I'm building a checkout system which needs to store the customer's shipping address in the database and am unsure the best way to go about it.
Currently I have an addresses table which stores each address with a unique ID:
id | address | city | division | country | postcode
-----------------------------------------------------------------
1 | 23 Example Road | York | Yorkshire | GB | PE21 5QR
2 | 7 Lala Land | Stockton | California | US | 96341
I then have a many to many relationship table called account_addresses which links addresses to user accounts:
account_id | address_id
-----------------------
23 | 1
48 | 2
For storing the shipping address in the database I was going to allow the user to select one of their existing addresses or let them add a new one to their account and store that address ID in the orders table. However, I realised that if I just store the address ID, if the user edits that address it would change the shipping address thus making it wrong.
I only see two solutions:
- Store the shipping address as a new row in the addresses table
although this will duplicate the data that already exist. - When a user edits their address it inserts a new address and leaves
the old one in the database instead of updating the data.
What's the best solution and why?
Best Answer
The Shipping Address is a property of each and every order, not of the customer.
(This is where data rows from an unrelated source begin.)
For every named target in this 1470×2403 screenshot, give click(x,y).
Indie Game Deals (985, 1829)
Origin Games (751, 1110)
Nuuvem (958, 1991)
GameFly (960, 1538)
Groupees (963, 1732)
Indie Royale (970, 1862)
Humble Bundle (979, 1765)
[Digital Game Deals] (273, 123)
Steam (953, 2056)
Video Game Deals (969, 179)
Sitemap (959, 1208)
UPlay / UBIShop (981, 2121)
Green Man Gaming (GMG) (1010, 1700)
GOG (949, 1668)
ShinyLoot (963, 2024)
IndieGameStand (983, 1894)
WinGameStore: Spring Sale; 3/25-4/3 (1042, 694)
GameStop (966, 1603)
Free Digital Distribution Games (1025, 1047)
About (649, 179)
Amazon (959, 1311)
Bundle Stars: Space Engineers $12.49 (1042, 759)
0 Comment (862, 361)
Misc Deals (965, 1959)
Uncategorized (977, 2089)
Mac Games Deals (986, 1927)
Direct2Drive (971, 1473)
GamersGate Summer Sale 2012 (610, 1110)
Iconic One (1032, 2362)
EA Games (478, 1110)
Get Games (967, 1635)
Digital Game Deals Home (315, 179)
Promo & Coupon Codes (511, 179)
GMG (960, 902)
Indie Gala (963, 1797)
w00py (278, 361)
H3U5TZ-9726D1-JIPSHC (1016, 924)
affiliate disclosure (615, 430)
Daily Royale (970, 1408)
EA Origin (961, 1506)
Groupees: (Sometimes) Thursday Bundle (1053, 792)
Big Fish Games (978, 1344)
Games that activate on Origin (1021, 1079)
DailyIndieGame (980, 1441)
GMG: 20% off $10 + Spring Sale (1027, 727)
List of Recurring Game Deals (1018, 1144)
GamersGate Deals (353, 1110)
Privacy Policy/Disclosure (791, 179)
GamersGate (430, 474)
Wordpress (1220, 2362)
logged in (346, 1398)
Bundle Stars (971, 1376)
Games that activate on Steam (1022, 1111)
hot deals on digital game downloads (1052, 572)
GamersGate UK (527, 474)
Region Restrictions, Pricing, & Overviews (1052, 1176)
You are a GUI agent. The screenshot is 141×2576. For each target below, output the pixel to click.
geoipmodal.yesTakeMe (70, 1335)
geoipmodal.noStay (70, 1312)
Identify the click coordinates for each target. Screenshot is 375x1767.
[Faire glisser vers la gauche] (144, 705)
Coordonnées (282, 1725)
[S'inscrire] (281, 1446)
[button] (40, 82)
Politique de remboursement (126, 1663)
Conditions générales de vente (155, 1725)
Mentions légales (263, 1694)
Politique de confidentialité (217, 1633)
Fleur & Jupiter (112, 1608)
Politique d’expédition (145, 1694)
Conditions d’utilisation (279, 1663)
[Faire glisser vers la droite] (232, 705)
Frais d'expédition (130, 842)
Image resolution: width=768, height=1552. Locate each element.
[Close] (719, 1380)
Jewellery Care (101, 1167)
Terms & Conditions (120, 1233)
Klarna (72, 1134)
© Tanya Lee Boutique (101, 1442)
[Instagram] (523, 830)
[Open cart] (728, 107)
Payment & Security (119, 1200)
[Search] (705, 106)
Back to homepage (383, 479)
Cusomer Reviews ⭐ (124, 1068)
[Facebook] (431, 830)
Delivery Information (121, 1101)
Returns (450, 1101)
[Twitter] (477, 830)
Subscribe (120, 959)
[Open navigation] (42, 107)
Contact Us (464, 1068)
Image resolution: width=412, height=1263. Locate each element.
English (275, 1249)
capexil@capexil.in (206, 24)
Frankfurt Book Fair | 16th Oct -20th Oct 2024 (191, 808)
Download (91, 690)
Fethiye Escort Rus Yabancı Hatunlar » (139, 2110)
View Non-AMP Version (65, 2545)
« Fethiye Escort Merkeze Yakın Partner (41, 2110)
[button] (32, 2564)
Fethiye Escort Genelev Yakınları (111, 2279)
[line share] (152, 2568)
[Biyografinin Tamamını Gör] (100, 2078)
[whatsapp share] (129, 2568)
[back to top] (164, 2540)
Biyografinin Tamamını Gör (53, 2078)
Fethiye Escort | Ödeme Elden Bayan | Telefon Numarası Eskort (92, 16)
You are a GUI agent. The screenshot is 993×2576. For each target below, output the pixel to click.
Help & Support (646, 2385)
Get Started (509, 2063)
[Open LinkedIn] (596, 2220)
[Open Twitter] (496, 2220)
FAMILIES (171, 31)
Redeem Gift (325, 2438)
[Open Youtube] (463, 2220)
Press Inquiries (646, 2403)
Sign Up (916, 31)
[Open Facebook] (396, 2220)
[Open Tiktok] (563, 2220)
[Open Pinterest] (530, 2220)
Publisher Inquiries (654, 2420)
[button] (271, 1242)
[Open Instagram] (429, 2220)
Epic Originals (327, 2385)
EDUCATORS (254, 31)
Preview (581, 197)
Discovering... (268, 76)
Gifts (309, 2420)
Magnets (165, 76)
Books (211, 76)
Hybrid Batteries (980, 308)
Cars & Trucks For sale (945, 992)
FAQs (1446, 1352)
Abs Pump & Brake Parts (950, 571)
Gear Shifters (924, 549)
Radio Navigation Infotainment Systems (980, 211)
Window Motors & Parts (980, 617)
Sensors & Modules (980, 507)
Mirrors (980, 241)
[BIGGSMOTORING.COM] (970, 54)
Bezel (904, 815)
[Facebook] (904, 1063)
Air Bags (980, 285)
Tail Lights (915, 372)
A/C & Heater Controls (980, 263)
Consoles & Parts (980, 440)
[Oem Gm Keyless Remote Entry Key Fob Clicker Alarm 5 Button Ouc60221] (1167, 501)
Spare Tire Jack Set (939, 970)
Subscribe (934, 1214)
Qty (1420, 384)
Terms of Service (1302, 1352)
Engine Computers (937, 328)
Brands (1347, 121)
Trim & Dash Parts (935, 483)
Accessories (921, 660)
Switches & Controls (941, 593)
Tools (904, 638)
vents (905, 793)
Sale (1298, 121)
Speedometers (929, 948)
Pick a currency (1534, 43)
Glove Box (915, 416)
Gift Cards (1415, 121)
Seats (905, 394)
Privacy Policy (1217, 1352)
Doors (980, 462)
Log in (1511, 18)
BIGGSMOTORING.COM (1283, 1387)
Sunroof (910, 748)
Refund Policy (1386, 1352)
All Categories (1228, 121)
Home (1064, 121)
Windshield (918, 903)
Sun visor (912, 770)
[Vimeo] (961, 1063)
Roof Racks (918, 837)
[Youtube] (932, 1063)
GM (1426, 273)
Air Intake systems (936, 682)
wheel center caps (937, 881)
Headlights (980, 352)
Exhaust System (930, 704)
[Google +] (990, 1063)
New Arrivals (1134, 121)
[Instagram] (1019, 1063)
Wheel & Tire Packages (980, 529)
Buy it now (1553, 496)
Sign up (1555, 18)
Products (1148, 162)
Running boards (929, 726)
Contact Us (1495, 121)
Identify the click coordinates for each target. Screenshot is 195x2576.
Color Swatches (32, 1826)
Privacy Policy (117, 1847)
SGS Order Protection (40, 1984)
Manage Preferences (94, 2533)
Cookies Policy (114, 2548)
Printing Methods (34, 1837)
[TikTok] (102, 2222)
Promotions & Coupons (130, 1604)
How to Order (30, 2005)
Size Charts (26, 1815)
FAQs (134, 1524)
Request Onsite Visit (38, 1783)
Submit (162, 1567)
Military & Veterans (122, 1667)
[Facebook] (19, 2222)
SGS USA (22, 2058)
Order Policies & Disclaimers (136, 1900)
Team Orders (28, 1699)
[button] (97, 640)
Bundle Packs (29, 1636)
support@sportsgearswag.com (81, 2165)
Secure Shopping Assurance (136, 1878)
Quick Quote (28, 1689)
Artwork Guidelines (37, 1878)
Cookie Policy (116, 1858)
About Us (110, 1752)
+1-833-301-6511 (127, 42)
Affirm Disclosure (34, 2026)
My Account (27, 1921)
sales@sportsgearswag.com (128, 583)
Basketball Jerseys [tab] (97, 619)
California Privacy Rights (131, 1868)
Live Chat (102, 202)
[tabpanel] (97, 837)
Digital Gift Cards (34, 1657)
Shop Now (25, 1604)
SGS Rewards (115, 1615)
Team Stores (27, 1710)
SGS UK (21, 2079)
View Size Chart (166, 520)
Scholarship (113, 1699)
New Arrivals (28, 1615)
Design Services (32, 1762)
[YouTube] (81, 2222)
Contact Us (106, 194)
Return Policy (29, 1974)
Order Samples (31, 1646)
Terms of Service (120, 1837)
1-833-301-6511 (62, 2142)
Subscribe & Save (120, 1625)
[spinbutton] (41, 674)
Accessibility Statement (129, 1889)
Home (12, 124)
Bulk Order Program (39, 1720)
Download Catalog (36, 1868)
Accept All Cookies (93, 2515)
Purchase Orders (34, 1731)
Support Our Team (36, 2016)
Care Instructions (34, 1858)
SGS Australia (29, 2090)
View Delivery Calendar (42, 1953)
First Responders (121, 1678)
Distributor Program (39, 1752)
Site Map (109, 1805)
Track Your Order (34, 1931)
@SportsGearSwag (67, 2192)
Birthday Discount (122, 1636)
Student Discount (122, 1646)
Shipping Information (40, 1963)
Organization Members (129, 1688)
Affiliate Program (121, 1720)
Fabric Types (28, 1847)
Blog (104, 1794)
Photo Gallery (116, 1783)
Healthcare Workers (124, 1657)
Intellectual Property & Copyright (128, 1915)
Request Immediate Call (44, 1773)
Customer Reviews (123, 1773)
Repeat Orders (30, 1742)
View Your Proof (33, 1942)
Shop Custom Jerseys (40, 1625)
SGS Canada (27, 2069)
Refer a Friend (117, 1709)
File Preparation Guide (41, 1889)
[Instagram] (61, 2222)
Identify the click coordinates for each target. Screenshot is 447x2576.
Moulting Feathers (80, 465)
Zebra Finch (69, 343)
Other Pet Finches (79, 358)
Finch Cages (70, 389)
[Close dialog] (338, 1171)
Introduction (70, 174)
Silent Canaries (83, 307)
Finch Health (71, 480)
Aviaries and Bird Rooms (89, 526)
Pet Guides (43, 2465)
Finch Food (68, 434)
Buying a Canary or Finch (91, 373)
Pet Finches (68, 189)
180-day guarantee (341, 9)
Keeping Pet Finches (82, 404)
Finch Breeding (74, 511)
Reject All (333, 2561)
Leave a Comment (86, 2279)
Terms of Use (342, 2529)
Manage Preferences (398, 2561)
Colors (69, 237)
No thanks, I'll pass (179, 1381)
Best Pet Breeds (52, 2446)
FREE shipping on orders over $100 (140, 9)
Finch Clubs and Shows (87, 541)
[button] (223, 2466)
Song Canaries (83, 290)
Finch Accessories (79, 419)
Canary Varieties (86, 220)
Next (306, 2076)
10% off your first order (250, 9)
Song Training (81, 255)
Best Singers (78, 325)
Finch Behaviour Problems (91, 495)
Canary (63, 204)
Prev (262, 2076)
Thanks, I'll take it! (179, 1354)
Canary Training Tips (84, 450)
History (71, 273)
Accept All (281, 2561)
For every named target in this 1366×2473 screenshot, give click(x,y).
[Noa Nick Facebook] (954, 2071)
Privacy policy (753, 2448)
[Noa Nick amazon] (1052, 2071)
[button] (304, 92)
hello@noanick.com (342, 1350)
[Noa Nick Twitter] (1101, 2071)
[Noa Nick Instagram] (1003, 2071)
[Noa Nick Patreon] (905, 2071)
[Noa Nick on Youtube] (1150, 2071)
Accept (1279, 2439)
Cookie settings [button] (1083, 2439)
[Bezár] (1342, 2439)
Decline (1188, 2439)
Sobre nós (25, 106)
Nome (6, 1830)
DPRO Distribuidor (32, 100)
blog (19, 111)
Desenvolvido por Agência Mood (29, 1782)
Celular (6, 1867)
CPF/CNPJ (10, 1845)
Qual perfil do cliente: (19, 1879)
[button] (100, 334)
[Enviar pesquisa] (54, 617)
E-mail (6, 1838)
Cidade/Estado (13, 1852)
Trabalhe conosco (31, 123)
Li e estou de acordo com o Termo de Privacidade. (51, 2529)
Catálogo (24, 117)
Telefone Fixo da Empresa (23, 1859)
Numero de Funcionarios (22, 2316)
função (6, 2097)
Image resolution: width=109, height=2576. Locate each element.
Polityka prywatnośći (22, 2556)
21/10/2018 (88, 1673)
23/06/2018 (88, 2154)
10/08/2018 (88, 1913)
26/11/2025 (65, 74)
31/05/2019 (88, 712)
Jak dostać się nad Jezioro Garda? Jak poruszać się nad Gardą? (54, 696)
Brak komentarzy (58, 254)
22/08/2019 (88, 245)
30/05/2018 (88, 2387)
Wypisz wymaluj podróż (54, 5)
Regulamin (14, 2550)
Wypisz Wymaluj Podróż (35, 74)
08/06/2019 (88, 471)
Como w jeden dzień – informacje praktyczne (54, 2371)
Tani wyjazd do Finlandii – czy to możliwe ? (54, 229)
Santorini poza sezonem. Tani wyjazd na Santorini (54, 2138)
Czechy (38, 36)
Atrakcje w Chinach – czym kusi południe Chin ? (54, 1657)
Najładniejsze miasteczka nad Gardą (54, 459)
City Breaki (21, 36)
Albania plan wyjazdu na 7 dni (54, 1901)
Even if it was a property of the Customer, it would be necessary to know where past orders were shipped to if a customer relocated.
Therefore all that can be stored as a Customer property are the Default Shipping Address (and Default Billing Address), for pre-populating each order and invoice as they are created. This is not a denormalization, because it directly reflects and captures the required business rules.
Now that the historical accounting records are taken care of, there should be a CustomerLocation table with FK's to three Address records in an Address table: Physical Address; Default Billing Address; and Default Shipping Address. The first of these records should be associated with an EffectiveDate, so that again a historical record exists as changes occur.